Guardrails & Best Practices

Sandbox vs Production

# Sandbox (default — fake money, safe to test)
BASE_URL = "https://api.sandbox.gemini.com"

# Production (real money — switch only when ready)
BASE_URL = "https://api.gemini.com"

Dry-Run Mode

DRY_RUN = True prevents all real orders. The agent sees realistic responses but nothing is actually submitted to the exchange.
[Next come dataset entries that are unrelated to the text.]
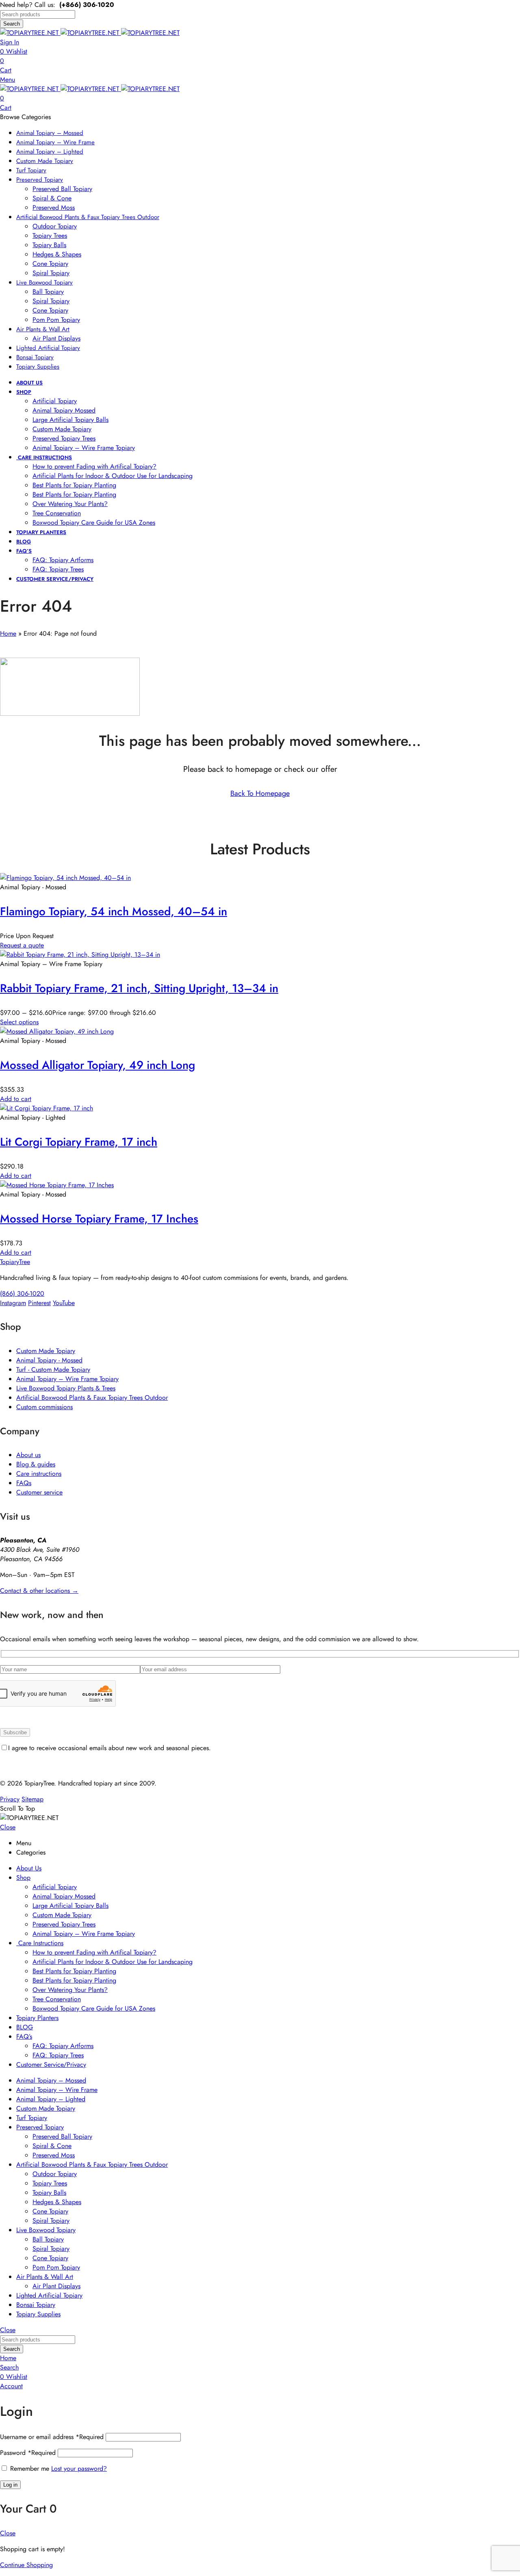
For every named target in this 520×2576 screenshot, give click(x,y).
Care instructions (38, 1473)
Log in (10, 2485)
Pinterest (39, 1303)
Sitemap (32, 1799)
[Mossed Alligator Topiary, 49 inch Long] (57, 1031)
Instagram (13, 1303)
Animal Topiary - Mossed (49, 1360)
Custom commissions (44, 1407)
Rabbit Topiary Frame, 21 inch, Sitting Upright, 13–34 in (139, 988)
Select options (19, 1022)
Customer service (39, 1492)
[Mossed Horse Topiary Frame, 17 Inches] (57, 1185)
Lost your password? (79, 2468)
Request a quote (22, 945)
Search (11, 24)
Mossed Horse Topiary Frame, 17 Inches (99, 1218)
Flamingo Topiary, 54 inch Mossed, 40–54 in (113, 911)
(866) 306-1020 (22, 1293)
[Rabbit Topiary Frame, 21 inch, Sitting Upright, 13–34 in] (80, 954)
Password (28, 2452)
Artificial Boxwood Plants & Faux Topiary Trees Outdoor (92, 1397)
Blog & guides (35, 1464)
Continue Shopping (26, 2564)
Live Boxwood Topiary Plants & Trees (65, 1388)
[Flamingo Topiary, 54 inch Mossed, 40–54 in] (65, 877)
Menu (7, 79)
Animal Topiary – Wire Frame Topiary (67, 1379)
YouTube (64, 1303)
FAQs (23, 1483)
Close (7, 1827)
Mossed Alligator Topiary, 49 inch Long (97, 1065)
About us (28, 1455)
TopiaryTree (15, 1261)
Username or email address (52, 2436)
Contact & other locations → (39, 1590)
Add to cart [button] (15, 1098)
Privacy (10, 1799)
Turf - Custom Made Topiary (53, 1369)
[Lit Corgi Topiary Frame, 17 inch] (46, 1108)
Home (8, 633)
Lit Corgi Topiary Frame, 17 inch (78, 1142)
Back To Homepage (260, 793)
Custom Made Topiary (45, 1350)
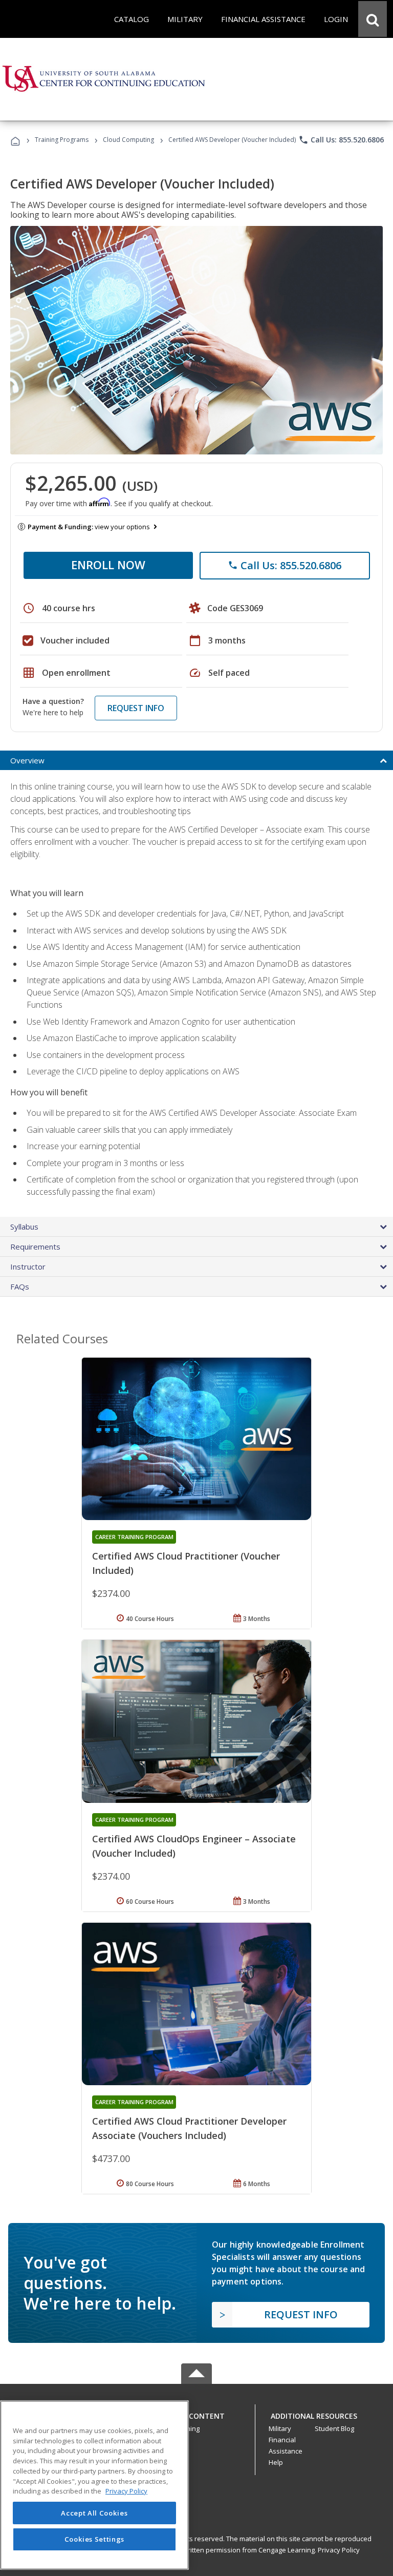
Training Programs (62, 139)
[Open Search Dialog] (372, 19)
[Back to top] (196, 2414)
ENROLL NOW (108, 564)
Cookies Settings (94, 2539)
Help (276, 2462)
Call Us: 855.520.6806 (341, 140)
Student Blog (334, 2428)
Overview (27, 760)
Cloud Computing (128, 139)
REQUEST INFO (135, 708)
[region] (94, 2485)
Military (280, 2428)
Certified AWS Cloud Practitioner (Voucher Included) (186, 1563)
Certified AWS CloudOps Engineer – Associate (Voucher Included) (194, 1846)
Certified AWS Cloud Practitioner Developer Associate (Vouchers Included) (189, 2128)
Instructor (28, 1266)
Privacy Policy (339, 2549)
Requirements (35, 1246)
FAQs (19, 1286)
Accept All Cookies (94, 2513)
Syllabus (24, 1226)
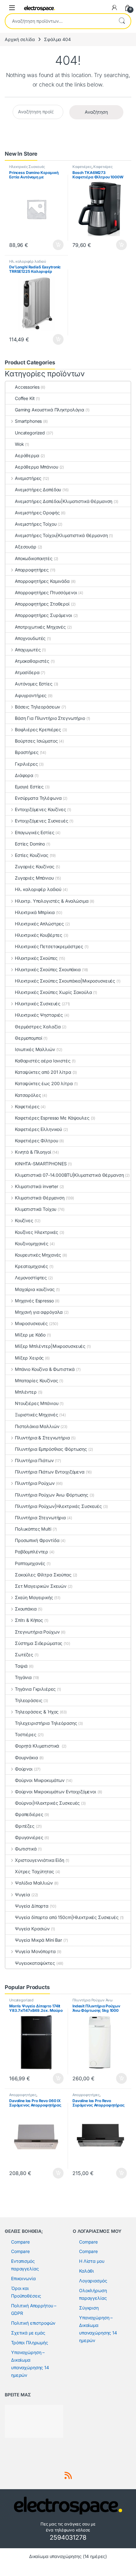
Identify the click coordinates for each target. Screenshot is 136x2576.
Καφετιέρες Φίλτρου (36, 1140)
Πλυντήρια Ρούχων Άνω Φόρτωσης (51, 1494)
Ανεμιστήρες (28, 478)
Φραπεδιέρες (29, 1814)
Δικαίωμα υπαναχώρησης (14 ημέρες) (68, 2556)
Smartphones (28, 421)
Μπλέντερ (26, 1392)
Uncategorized (30, 432)
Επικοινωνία (23, 2278)
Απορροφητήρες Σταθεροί (42, 604)
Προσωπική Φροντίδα (37, 1540)
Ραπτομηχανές (30, 1563)
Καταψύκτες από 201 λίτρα (43, 1072)
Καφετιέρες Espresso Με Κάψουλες (52, 1118)
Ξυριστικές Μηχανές (36, 1414)
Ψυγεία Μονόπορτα (35, 1951)
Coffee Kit (25, 398)
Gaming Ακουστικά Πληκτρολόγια (49, 409)
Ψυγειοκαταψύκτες (35, 1963)
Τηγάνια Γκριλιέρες (35, 1689)
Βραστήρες (27, 752)
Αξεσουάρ (25, 546)
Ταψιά (21, 1666)
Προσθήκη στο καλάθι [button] (53, 245)
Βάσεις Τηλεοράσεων (37, 706)
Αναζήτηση (122, 21)
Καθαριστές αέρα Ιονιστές (43, 1060)
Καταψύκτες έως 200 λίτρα (44, 1083)
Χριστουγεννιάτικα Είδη (39, 1860)
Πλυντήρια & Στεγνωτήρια (42, 1437)
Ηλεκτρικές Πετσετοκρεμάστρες (49, 946)
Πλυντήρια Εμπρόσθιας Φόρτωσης (51, 1449)
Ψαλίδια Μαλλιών (34, 1883)
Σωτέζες (24, 1654)
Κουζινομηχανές (31, 1243)
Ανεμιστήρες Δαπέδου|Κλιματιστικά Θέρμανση (63, 501)
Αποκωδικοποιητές (34, 558)
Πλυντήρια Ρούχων (35, 1483)
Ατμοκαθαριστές (32, 661)
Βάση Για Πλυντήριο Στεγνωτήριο (50, 718)
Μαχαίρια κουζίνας (35, 1289)
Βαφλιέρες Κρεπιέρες (38, 729)
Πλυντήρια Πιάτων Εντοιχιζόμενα (49, 1471)
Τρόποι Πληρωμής (29, 2342)
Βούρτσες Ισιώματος (36, 741)
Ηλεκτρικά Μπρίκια (35, 912)
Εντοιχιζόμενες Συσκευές (41, 820)
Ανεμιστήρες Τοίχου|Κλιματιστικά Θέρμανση (61, 535)
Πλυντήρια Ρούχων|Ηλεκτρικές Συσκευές (58, 1506)
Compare (20, 2241)
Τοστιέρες (25, 1734)
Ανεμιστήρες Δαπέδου (38, 489)
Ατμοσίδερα (27, 672)
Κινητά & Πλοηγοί (33, 1152)
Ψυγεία (22, 1894)
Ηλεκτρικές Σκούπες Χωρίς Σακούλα (53, 992)
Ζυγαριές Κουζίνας (34, 866)
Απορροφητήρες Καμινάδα (42, 581)
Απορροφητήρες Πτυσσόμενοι (46, 592)
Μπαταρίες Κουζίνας (36, 1380)
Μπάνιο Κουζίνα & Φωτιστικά (45, 1369)
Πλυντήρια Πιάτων (34, 1460)
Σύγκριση (89, 2307)
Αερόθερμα (27, 455)
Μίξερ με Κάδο (30, 1334)
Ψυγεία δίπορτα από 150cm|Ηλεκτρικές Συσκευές (67, 1917)
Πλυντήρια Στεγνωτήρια (40, 1517)
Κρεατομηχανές (31, 1266)
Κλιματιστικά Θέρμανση (40, 1197)
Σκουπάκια (26, 1608)
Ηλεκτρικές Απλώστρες (39, 923)
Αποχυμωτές (27, 649)
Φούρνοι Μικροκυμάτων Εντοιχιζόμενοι (55, 1791)
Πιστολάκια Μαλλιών (37, 1426)
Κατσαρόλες (28, 1095)
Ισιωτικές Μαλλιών (35, 1049)
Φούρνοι (24, 1769)
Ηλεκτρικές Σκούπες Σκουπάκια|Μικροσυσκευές (65, 980)
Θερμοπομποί (28, 1038)
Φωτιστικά (26, 1848)
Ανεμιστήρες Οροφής (37, 512)
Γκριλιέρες (26, 764)
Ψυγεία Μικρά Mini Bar (38, 1940)
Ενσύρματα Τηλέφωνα (38, 798)
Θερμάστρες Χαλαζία (37, 1026)
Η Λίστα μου (91, 2261)
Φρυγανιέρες (29, 1837)
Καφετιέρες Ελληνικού (38, 1129)
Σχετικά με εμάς (28, 2332)
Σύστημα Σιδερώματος (38, 1643)
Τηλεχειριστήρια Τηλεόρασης (46, 1723)
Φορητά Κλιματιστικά (37, 1745)
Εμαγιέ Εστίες (29, 786)
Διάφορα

Always start here.

Hard-Coded Safety Limits

Even with agent-level risk management, add hard limits in your order tool:
MAX_ORDER_USD = 500          # absolute cap per order
ALLOWED_SYMBOLS = {"btcusd", "ethusd"}

def place_limit_order(symbol: str, side: str, amount: str, price: str) -> str:
    """Place a limit order on Gemini. ..."""
    if symbol not in ALLOWED_SYMBOLS:
        return f"Rejected: {symbol} not in allowed list."
    if float(amount) * float(price) > MAX_ORDER_USD:
        return f"Rejected: order value ${float(amount) * float(price):.2f} exceeds ${MAX_ORDER_USD} cap."
    # ... rest of implementation

Trade Logging

Log every decision for audit:
logger.add("trades.log", rotation="1 day")

# In place_limit_order:
logger.info(json.dumps({
    "action": "order",
    "symbol": symbol,
    "side": side,
    "amount": amount,
    "price": price,
    "dry_run": DRY_RUN,
}))

Gemini Rate Limits

  • Public endpoints: 120 requests/minute
  • Private endpoints: 600 requests/minute
If running agents in a loop, add a loop_interval to the Agent constructor to avoid hitting limits.